Data items:
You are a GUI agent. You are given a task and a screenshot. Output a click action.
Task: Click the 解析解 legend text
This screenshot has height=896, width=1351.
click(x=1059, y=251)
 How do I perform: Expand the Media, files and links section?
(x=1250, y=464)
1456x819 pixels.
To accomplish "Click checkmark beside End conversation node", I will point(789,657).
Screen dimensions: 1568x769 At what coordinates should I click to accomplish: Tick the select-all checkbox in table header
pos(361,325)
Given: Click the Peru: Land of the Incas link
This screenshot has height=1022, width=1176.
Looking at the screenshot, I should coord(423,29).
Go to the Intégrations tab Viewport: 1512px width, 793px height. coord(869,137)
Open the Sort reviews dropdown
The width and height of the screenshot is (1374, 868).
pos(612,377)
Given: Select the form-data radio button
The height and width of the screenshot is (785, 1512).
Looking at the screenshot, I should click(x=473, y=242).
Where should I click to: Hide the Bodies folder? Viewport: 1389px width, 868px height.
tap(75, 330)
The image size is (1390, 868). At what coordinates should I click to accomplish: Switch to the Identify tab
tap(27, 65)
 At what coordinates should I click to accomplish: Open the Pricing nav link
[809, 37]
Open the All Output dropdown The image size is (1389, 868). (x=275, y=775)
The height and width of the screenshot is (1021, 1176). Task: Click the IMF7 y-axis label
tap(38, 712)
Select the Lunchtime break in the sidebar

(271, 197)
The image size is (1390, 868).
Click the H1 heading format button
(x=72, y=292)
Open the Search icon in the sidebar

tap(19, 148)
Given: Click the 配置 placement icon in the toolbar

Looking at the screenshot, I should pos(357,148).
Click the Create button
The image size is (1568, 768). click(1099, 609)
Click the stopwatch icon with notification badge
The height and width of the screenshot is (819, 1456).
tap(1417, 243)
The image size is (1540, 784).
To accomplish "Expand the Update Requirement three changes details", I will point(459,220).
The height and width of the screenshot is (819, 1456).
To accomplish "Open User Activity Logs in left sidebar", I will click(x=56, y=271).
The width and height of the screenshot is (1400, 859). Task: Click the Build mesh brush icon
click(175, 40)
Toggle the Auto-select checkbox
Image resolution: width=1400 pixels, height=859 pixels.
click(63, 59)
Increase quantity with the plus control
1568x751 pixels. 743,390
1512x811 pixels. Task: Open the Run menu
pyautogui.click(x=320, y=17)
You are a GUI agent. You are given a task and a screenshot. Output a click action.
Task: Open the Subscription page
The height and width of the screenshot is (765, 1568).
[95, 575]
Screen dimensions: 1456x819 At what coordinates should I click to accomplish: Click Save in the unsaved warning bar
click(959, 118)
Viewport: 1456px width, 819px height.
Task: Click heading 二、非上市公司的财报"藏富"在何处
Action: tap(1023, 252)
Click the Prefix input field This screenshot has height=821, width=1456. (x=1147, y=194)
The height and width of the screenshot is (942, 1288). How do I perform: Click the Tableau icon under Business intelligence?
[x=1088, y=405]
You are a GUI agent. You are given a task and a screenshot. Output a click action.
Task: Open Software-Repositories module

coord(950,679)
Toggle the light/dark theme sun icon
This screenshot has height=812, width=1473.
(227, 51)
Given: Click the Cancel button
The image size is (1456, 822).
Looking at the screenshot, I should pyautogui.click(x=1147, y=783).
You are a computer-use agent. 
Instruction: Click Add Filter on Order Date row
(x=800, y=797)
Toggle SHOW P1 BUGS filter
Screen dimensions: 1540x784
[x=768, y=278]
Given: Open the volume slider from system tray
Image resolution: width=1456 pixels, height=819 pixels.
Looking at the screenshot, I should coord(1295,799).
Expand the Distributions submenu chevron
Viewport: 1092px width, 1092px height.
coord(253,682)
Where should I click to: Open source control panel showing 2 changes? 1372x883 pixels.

__ASSIGNMENT__:
A line belongs in the answer if it contains the word "will"; copy every such line from the data above.

__RESPONSE BOX__:
To accomplish "Click checkmark beside End conversation node", I will point(789,657).
To accomplish "Expand the Update Requirement three changes details", I will point(459,220).
To accomplish "Open User Activity Logs in left sidebar", I will click(x=56, y=271).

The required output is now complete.